If you like the trade-off between high risk and high reward, you might be considering buying shares of Carnival (CCL -6.82%) following its recent collapse. The cruise ship industry has been hit hard by the COVID-19 pandemic, which forced weeks of canceled trips and has temporarily halted vast swaths of the travel and vacation space.
The level of deep pessimism that has struck Carnival's shares can be fertile ground for market-beating returns over the long term. But there are some important things to know before you make an aggressive bet on the cruise ship leader.
Let's look at a few of the biggest.
Some reasons to buy
The good news is that Carnival is a strong business that isn't likely to be wiped out by the COVID-19 pandemic. It leads an industry that served 550 million people last year, up from 520 million in 2018 and 490 million in 2017. Carnival carried just under half of those passengers through its portfolio of brands that cover multiple pricing points -- from family-friendly Carnival to the premium Princess and Seabourn lines.
It's a powerful business model, too, that attaches on-board spending to ticket prices that are pushed higher through the combination of rising guest satisfaction and controlled capacity growth. These factors have helped keep operating income above $3 billion in each of the last two years, translating into a robust 15.7% operating margin in 2019 and an 18% operating margin in 2018.

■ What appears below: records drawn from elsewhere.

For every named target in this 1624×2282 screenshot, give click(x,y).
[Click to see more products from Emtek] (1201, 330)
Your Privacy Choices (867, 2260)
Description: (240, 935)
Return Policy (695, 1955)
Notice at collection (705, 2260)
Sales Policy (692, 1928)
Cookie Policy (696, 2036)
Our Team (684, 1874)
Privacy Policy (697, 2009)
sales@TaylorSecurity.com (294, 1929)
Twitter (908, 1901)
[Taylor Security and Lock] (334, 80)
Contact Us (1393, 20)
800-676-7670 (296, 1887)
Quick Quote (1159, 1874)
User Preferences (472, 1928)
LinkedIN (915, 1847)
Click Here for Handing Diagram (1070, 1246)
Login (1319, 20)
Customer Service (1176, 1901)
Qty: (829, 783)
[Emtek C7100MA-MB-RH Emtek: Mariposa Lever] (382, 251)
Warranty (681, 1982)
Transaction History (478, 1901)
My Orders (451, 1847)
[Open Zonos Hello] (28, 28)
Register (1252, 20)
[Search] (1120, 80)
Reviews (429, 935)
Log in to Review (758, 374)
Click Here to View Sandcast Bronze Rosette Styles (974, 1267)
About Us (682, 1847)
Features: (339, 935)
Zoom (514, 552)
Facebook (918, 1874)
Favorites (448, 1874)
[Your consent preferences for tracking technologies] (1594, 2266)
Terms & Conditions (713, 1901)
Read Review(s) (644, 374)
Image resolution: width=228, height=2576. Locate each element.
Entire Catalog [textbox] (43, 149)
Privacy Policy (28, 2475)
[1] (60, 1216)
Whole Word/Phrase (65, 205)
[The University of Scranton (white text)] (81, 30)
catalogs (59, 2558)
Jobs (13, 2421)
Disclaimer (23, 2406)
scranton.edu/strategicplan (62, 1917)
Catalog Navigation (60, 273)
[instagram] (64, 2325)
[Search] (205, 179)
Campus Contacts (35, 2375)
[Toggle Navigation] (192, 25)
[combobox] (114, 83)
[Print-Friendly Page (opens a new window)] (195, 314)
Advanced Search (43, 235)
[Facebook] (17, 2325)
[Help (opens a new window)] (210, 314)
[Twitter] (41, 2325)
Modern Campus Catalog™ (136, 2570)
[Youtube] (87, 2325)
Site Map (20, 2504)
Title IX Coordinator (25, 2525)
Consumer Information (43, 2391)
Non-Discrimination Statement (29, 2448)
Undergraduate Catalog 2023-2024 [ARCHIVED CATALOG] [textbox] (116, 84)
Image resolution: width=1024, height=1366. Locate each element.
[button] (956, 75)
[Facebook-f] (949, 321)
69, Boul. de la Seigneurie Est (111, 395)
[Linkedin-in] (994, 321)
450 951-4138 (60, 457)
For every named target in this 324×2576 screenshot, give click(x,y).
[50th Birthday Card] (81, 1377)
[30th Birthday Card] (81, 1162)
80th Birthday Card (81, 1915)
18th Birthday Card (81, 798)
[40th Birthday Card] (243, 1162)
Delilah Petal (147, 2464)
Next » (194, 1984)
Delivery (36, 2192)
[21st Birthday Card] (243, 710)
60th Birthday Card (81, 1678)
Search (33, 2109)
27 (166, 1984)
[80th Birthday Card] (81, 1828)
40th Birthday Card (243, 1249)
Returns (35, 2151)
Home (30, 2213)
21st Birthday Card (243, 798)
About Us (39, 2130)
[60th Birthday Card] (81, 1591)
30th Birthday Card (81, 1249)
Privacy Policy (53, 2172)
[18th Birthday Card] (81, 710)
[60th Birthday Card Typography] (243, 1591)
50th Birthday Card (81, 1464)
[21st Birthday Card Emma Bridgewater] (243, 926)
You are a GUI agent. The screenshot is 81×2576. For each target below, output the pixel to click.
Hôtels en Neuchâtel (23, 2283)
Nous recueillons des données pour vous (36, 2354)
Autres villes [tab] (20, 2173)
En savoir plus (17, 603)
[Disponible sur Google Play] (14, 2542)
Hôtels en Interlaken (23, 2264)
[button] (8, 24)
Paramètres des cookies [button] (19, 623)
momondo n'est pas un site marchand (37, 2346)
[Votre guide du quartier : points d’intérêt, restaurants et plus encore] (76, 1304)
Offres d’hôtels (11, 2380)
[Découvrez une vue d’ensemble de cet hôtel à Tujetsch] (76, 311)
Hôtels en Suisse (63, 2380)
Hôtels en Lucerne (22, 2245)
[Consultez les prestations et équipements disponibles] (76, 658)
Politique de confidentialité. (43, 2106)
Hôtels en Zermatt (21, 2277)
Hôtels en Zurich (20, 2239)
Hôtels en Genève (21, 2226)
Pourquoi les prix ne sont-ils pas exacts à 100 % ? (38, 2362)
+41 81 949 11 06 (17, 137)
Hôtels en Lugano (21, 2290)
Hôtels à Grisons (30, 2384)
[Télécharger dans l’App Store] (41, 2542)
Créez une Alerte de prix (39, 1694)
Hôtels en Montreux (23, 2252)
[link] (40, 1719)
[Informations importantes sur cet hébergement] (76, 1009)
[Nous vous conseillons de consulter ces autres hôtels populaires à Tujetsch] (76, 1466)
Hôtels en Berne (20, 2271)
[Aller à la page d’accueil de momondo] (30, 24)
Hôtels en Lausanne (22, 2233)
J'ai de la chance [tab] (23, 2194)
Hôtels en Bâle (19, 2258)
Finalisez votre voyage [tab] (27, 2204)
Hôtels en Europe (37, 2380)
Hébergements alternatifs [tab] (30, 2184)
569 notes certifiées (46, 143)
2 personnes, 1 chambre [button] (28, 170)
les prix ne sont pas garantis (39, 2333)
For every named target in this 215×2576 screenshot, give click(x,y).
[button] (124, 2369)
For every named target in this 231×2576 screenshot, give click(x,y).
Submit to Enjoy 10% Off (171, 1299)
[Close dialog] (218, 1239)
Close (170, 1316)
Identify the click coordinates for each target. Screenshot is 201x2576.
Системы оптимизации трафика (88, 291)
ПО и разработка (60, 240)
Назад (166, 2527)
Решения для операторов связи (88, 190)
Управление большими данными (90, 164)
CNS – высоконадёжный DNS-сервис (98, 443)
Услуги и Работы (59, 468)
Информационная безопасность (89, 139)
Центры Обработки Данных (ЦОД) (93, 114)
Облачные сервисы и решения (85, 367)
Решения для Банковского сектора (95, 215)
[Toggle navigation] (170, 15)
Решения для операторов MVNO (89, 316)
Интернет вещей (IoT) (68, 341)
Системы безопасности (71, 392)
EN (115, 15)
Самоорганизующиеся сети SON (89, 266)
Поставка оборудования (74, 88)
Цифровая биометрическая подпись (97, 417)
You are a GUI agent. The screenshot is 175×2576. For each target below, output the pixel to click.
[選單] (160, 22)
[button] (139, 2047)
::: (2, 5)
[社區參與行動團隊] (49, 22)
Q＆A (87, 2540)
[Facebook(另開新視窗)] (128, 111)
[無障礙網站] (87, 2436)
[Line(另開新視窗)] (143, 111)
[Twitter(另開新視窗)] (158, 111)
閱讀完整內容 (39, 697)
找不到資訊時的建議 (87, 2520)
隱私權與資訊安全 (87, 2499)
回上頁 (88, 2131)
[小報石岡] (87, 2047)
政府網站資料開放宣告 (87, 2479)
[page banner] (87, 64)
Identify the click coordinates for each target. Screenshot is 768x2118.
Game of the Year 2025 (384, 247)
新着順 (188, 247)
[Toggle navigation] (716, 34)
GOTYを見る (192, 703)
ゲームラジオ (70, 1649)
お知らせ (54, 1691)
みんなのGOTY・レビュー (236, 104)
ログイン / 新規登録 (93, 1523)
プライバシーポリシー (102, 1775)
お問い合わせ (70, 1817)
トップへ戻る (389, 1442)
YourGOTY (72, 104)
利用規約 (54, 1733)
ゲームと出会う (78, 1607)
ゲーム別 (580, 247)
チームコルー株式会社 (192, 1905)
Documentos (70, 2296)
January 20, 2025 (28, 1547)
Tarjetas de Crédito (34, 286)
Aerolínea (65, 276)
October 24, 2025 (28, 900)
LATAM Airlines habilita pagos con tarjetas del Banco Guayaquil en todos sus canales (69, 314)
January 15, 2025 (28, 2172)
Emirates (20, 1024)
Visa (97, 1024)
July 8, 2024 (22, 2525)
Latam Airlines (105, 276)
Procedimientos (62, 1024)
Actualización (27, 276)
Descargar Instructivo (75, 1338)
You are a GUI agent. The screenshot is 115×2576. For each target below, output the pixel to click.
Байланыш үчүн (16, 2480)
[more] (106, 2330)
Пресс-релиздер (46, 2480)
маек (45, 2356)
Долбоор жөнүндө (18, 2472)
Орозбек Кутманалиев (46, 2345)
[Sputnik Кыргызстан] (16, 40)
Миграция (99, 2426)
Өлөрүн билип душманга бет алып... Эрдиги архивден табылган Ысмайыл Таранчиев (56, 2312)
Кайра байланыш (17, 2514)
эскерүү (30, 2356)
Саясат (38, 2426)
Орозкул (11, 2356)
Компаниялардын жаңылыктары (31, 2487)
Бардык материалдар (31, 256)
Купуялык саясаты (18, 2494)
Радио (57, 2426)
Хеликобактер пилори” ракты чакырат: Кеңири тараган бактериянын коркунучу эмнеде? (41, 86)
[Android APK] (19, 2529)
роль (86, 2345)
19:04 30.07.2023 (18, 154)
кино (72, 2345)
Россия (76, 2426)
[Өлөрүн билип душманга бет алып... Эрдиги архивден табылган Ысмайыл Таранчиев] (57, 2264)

Meanwhile, the crisis that struck the business beginning in mid-March isn't threatening Carnival's ability to operate. There has been plenty of demand for the bonds it issued in recent weeks, which have added billions of dollars of additional cash to its balance sheet. For context, rival Royal Caribbean (RCL -7.19%) recently estimated that each month of paused services is burning through about $250 million in its business. Both companies have said that they expect a slow but steady rebound once travel restrictions are lifted.
Why it's a risky bet
While investors have a good reading on the financial stress currently hurting the business, the risks get bigger as you look further out. To start with, it's not clear when many of Carnival's ports will reopen for cruises, or what social-distancing guidelines will be like at that point.
In addition, most of the country lives more than a five-hour drive from a port, which makes flying a key support pillar for demand. If the airline industry stays grounded through 2020, that would add more pressure to Carnival's results and its finances.
There are bigger-picture stresses to consider, too, such as the overcapacity problem that could plague the industry into 2021 and beyond. Peers like Royal Caribbean and Norwegian Cruise Lines (NCLH -9.55%) will be looking to reduce their volume of cabins while also aiming to keep their ships operating efficiently.
Then there are the risks around additional global virus outbreaks or a steep recession. Either of these events would significantly harm Carnival's earnings potential while magnifying its other operating challenges.
Waiting is an option
None of the issues outlined above mean Carnival is a bad investment or that the stock can't surge to new highs once the COVID-19 threat abates. It was a good business operating in a lucrative industry before the pandemic hit, and those factors should still be true a decade from now.
But the biggest thing keeping this from being an attractive millionaire-maker stock is the sheer volume of the unknowns. If you can't reasonably estimate what the cruise giant's business will look like in six months or even two years, then the stock is better off sitting in the "too hard" pile for now. The COVID-19 pandemic has raised fundamental questions about the strength of the cruise industry, so investors should wait for more clarity before buying Carnival stock in hopes of seeing a quick rebound.